Yarı aç biçimde Şam'a ulaştılar ve oradan cepheye gönderildiler. Dürdali'nin ilk yaralanması burada oldu, elinden vurulmuştu. O gün aynı cephede şehit olan 200 gençle karşılaştırılınca, oldukça şanslıydı. Sonra Gazze Cephesi'nde bu kez de ayağından yaralandı. Aylarca hastanede yattıktan sonra ayağa kalktı ve terfi ederek 'zabit' oldu. Henüz 15 yaşındayken... Yeni görev yeri Nablus cephesiydi... İsmet Paşa'yla orada tanıştı ve orada 'yüzbaşı' oldu.
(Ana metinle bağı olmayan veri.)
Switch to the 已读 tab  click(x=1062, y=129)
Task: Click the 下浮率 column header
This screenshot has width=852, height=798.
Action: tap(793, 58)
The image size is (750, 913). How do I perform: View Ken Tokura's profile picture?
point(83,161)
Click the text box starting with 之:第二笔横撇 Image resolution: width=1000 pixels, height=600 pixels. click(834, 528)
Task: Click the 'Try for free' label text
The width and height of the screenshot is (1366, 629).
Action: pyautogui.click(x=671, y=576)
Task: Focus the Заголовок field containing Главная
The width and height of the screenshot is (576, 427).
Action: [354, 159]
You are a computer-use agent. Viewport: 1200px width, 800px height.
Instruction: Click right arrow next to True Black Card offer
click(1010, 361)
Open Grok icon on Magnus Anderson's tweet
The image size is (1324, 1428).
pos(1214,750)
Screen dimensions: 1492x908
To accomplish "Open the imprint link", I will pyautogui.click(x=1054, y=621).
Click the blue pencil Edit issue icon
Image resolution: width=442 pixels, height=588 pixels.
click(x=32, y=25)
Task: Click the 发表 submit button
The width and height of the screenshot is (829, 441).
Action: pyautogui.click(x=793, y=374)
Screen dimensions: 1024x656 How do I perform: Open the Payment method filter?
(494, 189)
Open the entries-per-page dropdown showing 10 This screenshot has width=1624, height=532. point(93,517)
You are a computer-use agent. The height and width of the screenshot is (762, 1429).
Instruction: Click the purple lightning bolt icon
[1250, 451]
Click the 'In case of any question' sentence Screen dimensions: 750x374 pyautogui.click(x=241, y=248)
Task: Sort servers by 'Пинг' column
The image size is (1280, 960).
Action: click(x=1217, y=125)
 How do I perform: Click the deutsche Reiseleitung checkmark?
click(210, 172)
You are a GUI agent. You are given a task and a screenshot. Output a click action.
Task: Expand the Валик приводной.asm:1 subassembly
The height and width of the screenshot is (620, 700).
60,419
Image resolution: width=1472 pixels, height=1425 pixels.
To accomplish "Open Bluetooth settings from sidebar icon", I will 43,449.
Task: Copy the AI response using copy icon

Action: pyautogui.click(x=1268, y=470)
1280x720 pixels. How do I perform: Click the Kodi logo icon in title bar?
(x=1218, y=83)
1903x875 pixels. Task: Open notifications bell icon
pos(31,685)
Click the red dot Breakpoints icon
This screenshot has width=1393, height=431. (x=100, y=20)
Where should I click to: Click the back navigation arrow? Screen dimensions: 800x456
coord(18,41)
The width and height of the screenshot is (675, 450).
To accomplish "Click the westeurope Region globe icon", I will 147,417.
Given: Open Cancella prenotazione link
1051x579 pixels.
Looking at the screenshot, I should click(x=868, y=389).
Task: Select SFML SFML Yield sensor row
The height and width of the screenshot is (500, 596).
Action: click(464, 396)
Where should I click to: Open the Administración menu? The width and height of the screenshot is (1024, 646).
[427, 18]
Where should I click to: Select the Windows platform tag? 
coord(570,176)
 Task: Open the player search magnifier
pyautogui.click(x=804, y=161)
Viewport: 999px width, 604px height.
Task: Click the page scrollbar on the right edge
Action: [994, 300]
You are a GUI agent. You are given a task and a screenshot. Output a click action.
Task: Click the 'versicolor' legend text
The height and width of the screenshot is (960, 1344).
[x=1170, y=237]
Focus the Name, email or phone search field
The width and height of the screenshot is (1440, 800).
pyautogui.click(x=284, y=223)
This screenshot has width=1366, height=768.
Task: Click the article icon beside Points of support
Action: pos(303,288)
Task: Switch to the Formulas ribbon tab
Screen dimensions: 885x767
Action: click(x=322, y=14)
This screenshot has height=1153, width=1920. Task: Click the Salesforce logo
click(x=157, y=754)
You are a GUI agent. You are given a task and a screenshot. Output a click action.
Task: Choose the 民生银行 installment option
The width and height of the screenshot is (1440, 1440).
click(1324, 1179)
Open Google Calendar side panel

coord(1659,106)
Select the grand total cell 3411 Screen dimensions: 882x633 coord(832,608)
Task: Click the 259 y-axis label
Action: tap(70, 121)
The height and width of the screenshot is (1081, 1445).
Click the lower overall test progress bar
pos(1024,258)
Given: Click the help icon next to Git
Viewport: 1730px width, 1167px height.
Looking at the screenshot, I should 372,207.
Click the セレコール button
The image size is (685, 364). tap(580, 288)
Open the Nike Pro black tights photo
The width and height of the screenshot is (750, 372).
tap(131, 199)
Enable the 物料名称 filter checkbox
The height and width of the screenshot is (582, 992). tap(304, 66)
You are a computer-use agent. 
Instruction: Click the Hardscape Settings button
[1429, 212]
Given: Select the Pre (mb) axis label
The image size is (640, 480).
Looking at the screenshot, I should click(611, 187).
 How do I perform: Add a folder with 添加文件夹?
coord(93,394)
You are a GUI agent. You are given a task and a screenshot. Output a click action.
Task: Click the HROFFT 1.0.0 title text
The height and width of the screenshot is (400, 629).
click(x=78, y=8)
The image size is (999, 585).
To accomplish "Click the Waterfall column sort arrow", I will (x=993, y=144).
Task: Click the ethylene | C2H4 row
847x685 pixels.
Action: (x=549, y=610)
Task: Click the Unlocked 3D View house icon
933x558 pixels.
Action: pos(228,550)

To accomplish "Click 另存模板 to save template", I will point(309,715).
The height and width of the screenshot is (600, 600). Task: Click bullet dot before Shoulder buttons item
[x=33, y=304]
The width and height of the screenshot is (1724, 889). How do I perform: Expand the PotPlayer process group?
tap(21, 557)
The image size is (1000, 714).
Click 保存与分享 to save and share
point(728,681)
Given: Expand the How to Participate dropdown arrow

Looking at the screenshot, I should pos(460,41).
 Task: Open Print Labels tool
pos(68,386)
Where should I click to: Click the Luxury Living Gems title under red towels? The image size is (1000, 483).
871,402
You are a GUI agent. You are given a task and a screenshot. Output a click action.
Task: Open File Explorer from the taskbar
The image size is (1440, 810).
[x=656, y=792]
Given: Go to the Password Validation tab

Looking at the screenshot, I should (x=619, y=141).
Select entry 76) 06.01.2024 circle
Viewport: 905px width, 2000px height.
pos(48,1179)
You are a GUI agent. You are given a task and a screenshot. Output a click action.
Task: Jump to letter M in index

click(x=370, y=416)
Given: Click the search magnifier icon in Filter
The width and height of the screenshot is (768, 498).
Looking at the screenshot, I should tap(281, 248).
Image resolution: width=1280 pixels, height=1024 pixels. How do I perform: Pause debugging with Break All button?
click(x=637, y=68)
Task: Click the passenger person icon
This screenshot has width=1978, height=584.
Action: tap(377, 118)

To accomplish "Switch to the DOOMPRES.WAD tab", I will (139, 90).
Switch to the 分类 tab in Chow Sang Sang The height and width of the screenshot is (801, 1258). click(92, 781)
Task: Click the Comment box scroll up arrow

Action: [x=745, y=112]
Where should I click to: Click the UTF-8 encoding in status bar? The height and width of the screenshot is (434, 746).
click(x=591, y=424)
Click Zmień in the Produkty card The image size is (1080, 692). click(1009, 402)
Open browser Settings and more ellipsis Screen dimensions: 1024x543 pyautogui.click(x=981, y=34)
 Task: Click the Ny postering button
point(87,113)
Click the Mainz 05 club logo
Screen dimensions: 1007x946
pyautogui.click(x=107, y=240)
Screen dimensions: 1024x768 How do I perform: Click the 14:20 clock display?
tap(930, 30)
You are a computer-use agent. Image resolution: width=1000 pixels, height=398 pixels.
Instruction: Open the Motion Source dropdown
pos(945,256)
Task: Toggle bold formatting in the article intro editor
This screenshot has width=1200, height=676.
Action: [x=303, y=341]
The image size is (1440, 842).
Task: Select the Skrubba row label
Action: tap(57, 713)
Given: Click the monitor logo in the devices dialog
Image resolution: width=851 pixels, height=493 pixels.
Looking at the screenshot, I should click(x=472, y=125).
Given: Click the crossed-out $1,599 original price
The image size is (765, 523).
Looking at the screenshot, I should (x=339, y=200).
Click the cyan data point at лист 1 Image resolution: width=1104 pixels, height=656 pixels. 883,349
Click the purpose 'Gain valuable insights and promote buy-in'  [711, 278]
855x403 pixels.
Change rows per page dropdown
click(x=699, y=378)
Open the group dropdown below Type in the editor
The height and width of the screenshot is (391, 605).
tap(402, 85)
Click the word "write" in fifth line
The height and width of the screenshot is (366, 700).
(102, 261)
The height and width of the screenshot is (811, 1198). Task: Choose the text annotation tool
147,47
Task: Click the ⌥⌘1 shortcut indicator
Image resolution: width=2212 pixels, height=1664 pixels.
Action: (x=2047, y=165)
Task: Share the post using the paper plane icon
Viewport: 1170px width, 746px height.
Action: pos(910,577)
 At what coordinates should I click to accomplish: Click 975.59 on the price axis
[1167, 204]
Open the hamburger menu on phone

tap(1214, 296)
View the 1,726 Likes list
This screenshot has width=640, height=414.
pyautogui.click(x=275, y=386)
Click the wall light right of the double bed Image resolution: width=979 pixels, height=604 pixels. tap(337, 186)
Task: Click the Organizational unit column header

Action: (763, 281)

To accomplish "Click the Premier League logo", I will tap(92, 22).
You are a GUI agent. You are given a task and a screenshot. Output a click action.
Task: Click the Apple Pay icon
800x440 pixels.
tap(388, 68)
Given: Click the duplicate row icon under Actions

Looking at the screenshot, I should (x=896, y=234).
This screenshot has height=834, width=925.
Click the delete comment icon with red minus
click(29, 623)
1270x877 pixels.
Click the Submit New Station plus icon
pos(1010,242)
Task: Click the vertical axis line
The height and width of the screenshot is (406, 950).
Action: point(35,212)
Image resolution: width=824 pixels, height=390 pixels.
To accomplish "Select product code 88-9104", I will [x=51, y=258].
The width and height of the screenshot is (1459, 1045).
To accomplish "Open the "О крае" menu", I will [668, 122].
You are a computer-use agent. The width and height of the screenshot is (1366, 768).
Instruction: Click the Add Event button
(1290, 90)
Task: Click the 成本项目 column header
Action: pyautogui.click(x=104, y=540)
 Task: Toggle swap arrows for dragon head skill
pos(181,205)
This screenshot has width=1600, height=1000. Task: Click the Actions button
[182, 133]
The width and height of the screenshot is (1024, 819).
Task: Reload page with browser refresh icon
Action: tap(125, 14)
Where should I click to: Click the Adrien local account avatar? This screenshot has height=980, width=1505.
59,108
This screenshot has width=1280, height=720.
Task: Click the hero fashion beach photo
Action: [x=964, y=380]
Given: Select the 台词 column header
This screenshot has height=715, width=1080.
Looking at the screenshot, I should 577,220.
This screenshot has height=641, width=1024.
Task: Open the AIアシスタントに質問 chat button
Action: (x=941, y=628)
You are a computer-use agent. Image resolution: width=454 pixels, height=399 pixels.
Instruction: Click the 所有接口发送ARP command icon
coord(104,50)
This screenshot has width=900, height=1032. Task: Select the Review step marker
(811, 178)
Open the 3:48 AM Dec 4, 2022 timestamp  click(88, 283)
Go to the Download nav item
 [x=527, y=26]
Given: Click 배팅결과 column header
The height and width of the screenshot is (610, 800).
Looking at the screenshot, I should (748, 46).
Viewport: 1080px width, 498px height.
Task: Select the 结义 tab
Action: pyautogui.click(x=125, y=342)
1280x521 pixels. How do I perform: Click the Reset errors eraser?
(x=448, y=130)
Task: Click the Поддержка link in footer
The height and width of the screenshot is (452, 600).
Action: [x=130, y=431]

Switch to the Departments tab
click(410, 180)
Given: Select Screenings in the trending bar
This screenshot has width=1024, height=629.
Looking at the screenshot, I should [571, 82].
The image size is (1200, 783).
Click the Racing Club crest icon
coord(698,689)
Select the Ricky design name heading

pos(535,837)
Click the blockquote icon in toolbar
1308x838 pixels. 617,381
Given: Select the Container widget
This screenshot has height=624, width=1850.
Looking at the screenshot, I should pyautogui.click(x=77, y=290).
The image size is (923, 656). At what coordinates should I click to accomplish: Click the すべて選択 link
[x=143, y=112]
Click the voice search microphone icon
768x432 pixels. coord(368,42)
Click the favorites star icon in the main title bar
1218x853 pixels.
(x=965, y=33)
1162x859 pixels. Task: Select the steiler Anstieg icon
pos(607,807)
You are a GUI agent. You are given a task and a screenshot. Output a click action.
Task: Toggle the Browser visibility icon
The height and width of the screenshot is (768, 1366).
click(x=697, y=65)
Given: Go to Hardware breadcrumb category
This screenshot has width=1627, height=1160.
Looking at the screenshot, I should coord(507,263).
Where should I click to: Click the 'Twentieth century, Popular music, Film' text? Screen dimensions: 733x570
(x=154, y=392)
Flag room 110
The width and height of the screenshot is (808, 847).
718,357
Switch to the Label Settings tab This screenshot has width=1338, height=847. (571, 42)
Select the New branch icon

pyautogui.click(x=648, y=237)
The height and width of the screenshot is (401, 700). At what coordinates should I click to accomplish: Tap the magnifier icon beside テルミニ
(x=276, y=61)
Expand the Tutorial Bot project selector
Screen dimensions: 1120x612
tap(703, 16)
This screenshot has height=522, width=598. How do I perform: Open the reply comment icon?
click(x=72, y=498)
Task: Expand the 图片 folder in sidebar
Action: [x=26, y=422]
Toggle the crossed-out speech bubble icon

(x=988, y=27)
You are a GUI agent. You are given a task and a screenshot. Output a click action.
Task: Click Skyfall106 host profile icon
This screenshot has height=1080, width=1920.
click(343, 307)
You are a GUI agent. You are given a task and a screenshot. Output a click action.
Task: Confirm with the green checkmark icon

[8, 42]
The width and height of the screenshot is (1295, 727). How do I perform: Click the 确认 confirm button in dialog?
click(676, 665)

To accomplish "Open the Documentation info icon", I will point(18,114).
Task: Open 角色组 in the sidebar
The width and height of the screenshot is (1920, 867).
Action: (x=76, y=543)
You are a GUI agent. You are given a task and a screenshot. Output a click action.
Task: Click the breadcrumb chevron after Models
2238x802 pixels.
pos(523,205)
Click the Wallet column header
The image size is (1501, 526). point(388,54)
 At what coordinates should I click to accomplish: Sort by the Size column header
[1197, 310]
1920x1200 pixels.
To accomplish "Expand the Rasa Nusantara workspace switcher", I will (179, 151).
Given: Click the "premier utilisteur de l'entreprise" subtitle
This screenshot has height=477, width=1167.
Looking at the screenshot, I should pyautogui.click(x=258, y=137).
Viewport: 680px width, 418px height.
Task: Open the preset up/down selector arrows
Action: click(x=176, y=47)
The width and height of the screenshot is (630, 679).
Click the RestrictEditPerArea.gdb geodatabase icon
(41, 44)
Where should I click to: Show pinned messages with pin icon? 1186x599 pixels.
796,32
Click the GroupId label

Cephede ağır yenilgiye uğradılar ve geri çekilmeye başladılar. Arapların saldırısına uğradılar, soyuldular, esir edildiler. Direnenler anında öldürüldü. Kalanlar, çırılçıplak halde İngilizlere teslim edildi. Araplar tarafından...
Yüzbaşı Dürdali, 16 yaşında İngilizlere esir düşmüştü. Dikenli tellerle çevrili esir kampından, ancak bir yıldan daha uzun bir süre sonra çıkabilmişti. Bu dönemde babası ölmüş, ailesi zora düşmüştü; ancak onlara destek olabilmek için elinden gelen hiç bir şey yoktu.
Serbest bırakılan esirler önce İstanbul'a gönderildi. İstanbul'dan Antalya'ya gidebilmek için, İtalyanlardan vize almak zorunda kaldı. Evet doğru okudunuz, İtalyan vizesi... Vizesini alan Dürdali, asker olmak için 4 yıl önce çıktığı Antalya'ya geri dönmüştü. Arkadaşlarının çoğunun dönemediğini, şehit düştükleri topraklara gömüldüğünü öğrendi.
* * * * *
Savaş bitmiş, ülke Batılı devletler tarafından işgal edilmiş, parça parça ve yıkık dökük hale getirilmişti. Durumu kabullenmek istemeyen her Türk genci gibi, Dürdali'nin de gözü kulağı Anadolu hareketindeydi. Mustafa Kemal'in, esareti bitenleri yeniden askere çağırdığını duyar duymaz soluğu Afyon'da aldı. Dürdali'nin orada başlayan 2. askerliği, 9 Eylül 1922'de İzmir'in kurtuluşuna kadar sürecekti.
Hayatının 8 yılını askerlik yaparak ve düşmanla savaşarak geçirmiş Dürdali'nin, kendisi gibi vatanı için savaşan yüz binlerce insandan farkı, sağ salim evine dönebilmesiydi. Diğerleri, vatan toprağında gömülü...
Ve bugün, o vatan toprakları, haraç mezat satılıyor. Hem de zamanında İngilizlerle işbirliği yaparak çocuklarımızı öldüren Araplar başta olmak üzere, 'vatan'ın ne anlama geldiğini bilmeyen ve vatanımızla hiç bir ilgisi olmayan milyonlarca yabancıya...
Bu durum beni umutsuzluğa sürüklediğinde, Atatürk'ü hatırlıyorum: "Bu milletin namusunu, yaşamını, geleceğini kurtarmak için, onun bütün varlığına kasteden kuvvetleri yok etmeye, bu milletin yeteneği, soyluluğu, kararlılığı yeterlidir."